What is the “Gaymer” Community?

Gays love to play games too. (Not a surprising statement for some gents.) But if truth be told, games are more than playthings to Gamers in general. A great game can mean a fully realized, uncharted, yet fleshed-out world that can challenge our sense of reality – that can blow our minds and expose that ape-like brain to a kind of heightened interactive experience inconceivable in other mediums.

In the last 50 years, video games have become more than exciting quickie with which you can score some points. For a Gamer, a game can be as expressive as a painting, musically intimate as a living soundtrack, cinematic as a film, leave as much to the imagination as literature, be as challenging as the most mentally taxing puzzle and as magical as childhood make-believe. .

…But for “Gaymers”, from Gaming also emerges another LGBTQ community.

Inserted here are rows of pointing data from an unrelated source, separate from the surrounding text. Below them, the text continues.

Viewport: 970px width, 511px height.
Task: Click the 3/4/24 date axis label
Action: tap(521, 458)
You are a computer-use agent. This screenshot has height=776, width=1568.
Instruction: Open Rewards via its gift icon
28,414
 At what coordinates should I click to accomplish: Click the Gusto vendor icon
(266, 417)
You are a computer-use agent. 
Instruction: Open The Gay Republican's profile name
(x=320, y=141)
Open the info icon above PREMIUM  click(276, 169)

It was only this last December when the city of San Jose saw the size of the Gaymer community at the 2,400-strong 3rd annual GaymerX convention; blowing the closet doors off another Kickstarter goal after their convention 2014 was thought to be the last one. Every convention since entirely funded by the public.

GaymerX is a sight to behold. Until Australia’s very own GaymerX convention happened in February of 2017, San Jose has become the only place in the world where you may see gay Gamers dressed up as their favorite eye-candies. GaymerX has become the place for LGBTQ gamers and developers to talk about fandom, identity and diversity – most notably when WWE’s out-and-proud Darren Young showed his support as a special guest during 2016’s convention.

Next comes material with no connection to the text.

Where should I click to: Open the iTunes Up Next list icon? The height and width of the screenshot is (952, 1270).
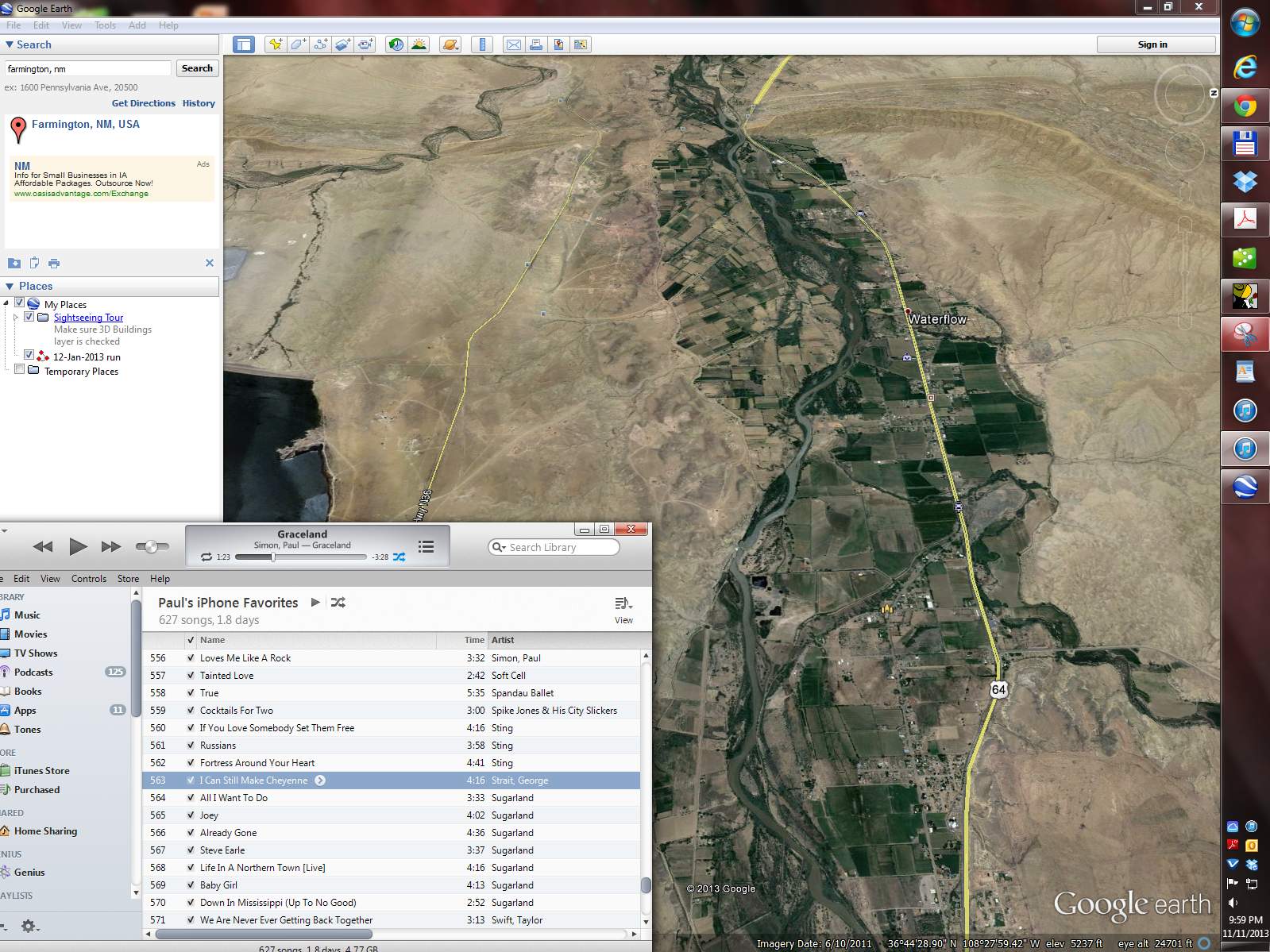tap(426, 546)
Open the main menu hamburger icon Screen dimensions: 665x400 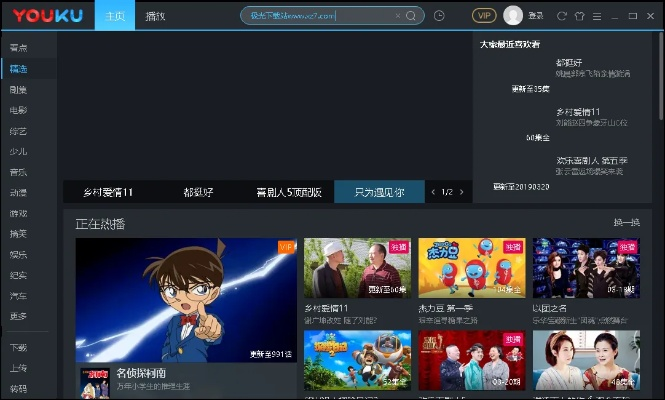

Indeed, for sure it’s certainly the only place you’ll get to witness touching moments like when one gamer proposed to his lover with a Portal gun strapped to his arm. “When I first met you and I learned you were from Belgium I said we were [someday] going to meet halfway and… [probably] drown in the Atlantic Ocean! [But] two years later, here we are… and I have this gun! (crowd laughs)”

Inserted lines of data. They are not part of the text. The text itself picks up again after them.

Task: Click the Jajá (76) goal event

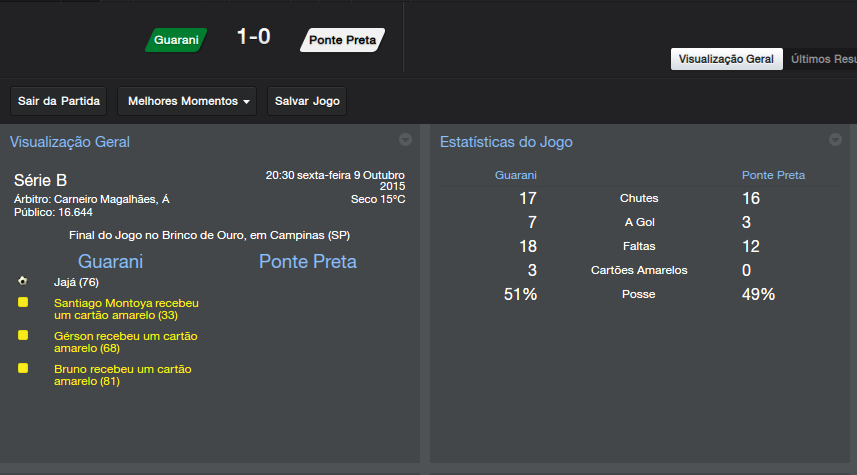Action: pyautogui.click(x=76, y=282)
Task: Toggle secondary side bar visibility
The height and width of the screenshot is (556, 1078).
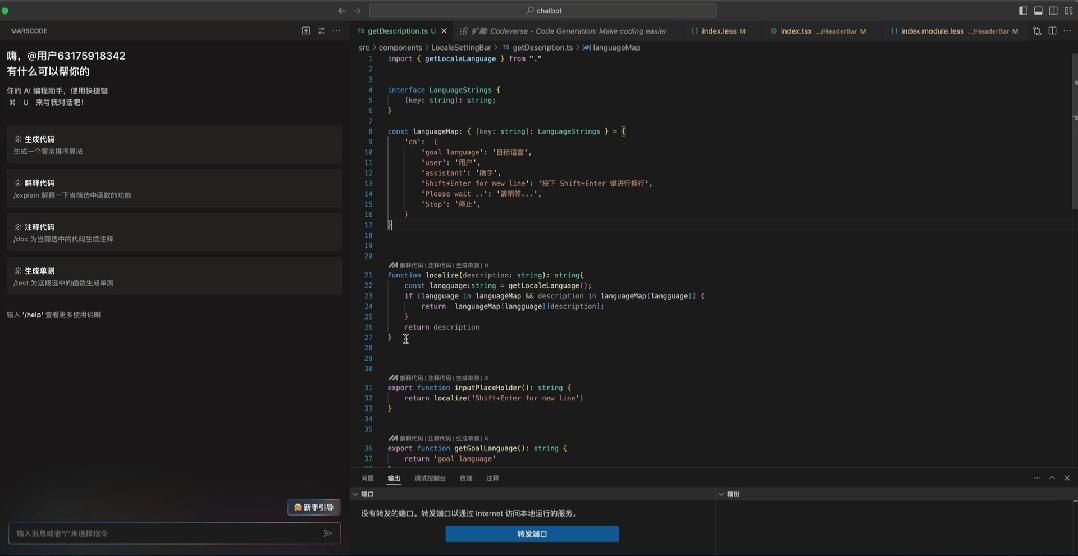Action: (x=1053, y=10)
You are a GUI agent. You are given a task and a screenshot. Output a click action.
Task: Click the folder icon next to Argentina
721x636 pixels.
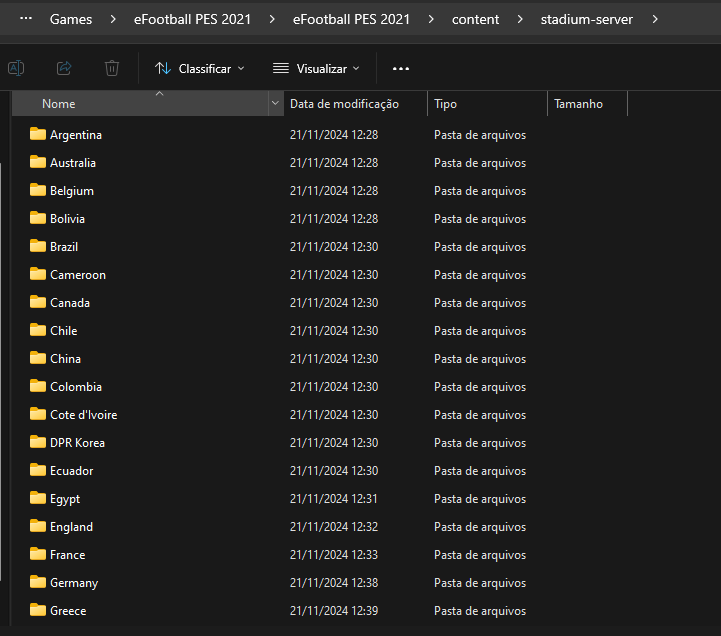click(x=38, y=134)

But like any good game (or community), there has to be a satisfying end goal they’re working towards? Well, for starters, the answer may lie in a documentary on the very subject, Gaming in Color (2014).  “Visibility is the way in which an industry says, ‘We recognize you exist.’ When you get acknowledgment that you are the intended audience for something, it makes you feel like you’re a part of it.” one gamer expressed. “The next step is to actually write well written, fully fleshed-out characters that are queer, and there are very few games that actually have that.” another said.

So for sure the discussion is all about representation, but as the mission statement of GaymerX also claims, it’s also about “making the gaming world safer and more inclusive to marginalized people, especially those in the gender and sexuality spectrum.” Gaymers want a fully realized and safe world they can call their own.

So to make it clear, Gaymers don’t feel represented in their favorite medium nor do they feel fully embraced by their non-queer fellow Gamers. In fact, according to the University of Illinois in 2006: “Gay Gamers experience a double-edged sword of prejudice… The mainstream gay culture and a media that is not supportive of video games. Then you have the video game culture that is not supportive of gay culture… So you have these people stuck in the middle.” In the same study, a very clear divide was found between Gamers that identified as LGBTQ and those that identified as heterosexual. It’s a potentially alienating world for gay Gamers – especially for those hoping for safe and welcoming online spaces with other players.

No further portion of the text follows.